Para aqueles que já possuem o jogo deixo o link para uma aventura completa de “Kult” que eu já joguei e achei bem legal: Et in Arcadia Ego.

Agora deixa eu ir embora antes que o Demiurgo mande seus agentes atrás de mim, e eu tenha que fazer uma magia de proteção contra eles!

17 pensamentos sobre “Kult – Um RPG de Horror Sueco de Arrepiar.

    • Mauro, obrigado por ter gostado do artigo. Tenta achar mesmo porque o jogo é muito legal e tem um cenário muito bem construído. Uma sessão de Kult jogada por um grupo maduro é uma experiência inesquecível.

  1. nunca joguei um rpg de papel, tenho uma noção apenas básica sobre eles. Tem algum post aqui no site que me explique mais sobre a mecânia, etc?

    • Olá, amigo. Na verdade as mecânicas de cada RPG vem com seu conjunto de regras, e portanto é preciso ter um dos livros em mão. Basicamente o que acontece é que um dos jogadores na mesa é o mestre, aquele que vai contar a história da qual os personagens dos demais jogadores irão participar. Para definir se os personagens conseguem ou não os jogadores devem seguir as regras (cada RPG tem conjunto de regras diferentes) e o mestre descrever o que aconteceu. Basicamente é isso. Espero te ajudado.

  2. Oi André. Gostaria de dizer que acho que no trecho onde você diz “jogo é cheio de influências religiosas e agnósticas” acredito que a palavra correta no lugar de “Agnóstica” seria “Gnóstica”.
    Não quero ser chato, apenas é uma troca que gera confusão e também pode descartar infelizmente o que o termo “gnóstico” traz e o que pode levar para o jogo.
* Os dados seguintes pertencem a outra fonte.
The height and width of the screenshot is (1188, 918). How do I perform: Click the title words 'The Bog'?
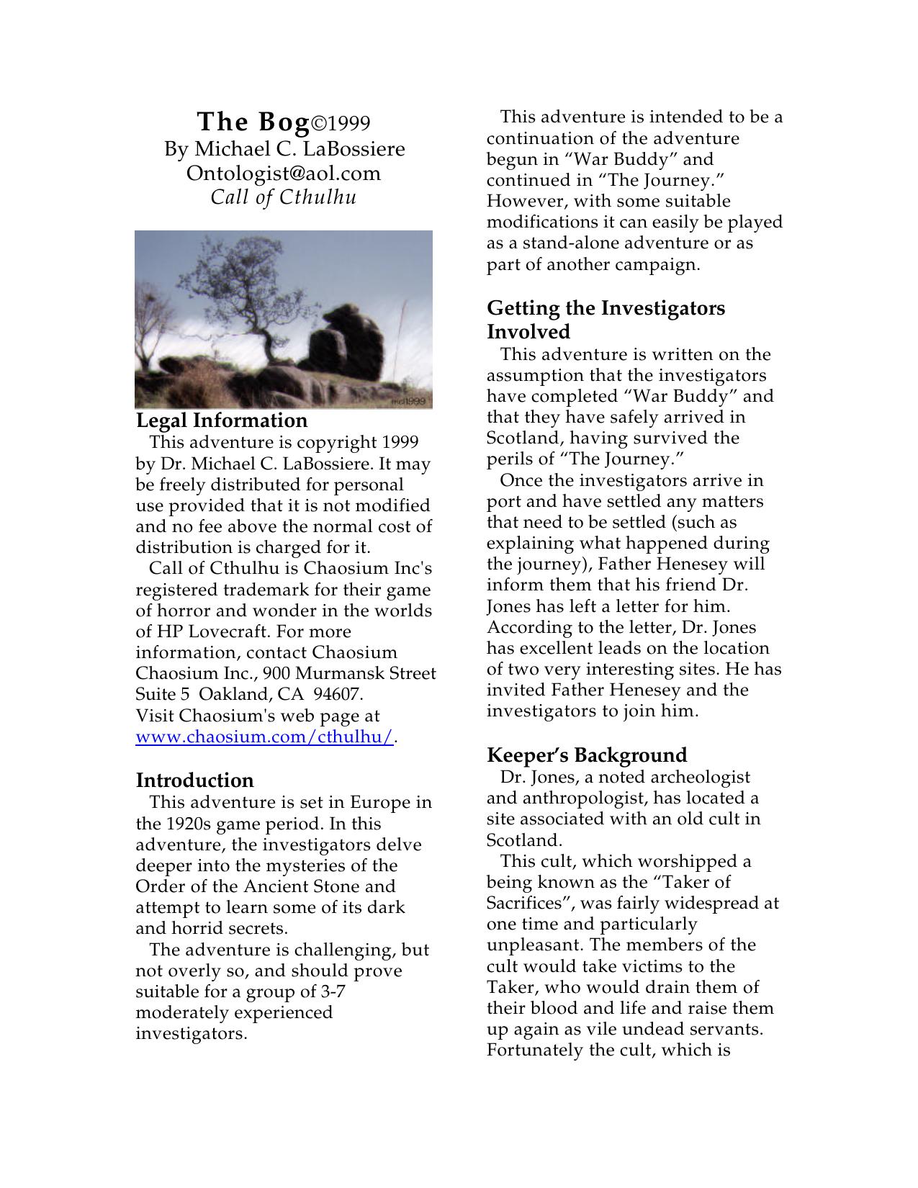[253, 122]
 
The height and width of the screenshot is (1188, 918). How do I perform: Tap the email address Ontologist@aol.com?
[284, 174]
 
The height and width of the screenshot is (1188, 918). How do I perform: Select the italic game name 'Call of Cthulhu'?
[284, 197]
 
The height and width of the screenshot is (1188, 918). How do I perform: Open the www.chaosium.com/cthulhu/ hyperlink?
[264, 737]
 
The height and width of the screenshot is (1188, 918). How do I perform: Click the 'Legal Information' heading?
[222, 420]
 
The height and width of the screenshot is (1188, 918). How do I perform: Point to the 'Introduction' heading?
[194, 780]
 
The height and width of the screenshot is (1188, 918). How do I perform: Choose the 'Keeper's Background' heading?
[587, 755]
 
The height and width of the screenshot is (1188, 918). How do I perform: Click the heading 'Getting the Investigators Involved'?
[606, 320]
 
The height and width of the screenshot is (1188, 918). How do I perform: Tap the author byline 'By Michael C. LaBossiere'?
[284, 149]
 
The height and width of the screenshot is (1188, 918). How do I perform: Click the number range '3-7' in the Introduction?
[332, 992]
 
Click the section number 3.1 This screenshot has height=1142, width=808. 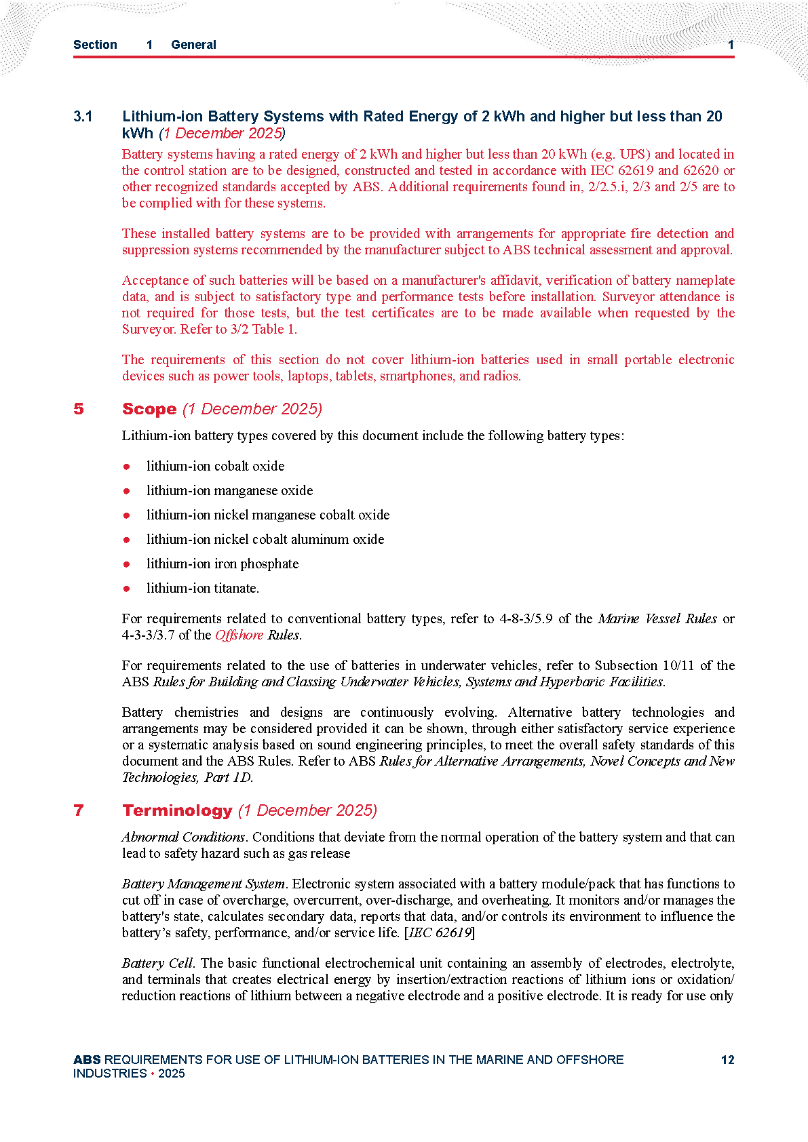point(83,117)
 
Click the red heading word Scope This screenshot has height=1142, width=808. point(149,409)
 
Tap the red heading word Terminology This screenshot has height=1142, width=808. point(177,810)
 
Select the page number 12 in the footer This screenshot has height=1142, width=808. point(727,1060)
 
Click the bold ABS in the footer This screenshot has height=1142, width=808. point(87,1060)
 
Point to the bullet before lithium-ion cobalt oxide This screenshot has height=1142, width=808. point(127,467)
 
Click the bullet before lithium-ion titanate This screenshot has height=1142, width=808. point(127,589)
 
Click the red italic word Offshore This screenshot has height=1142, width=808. point(239,635)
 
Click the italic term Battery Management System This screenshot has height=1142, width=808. point(203,884)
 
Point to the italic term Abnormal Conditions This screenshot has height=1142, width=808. point(183,837)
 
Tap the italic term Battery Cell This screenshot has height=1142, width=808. point(157,963)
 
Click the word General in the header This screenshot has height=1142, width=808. point(193,45)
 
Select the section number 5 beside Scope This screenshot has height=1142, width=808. point(79,409)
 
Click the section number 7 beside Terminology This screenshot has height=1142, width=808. point(79,810)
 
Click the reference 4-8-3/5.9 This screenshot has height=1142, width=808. point(526,618)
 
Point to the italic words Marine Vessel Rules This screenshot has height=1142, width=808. point(657,618)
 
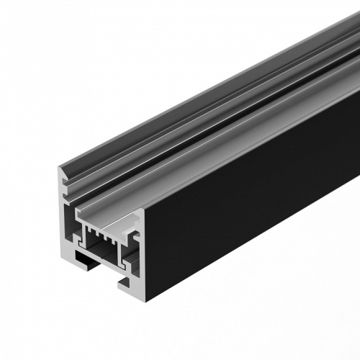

    • Fala, Igor. Na verdade é agnóstico mesmo, ou seja, que os fenômenos sobrenaturais são inacessíveis à compreensão humana. Nesse sentido o jogo explora o fato de que o sobrenatural no jogo pode levar os personagens a loucura, fazendo com que sua balança mental desequilibre e ele acabe com alguns dos problemas mentais descritos no livro. Seja “chato” sempre que quiser, afinal o blog é pra nós discutirmos esses assuntos. Um grande abraço.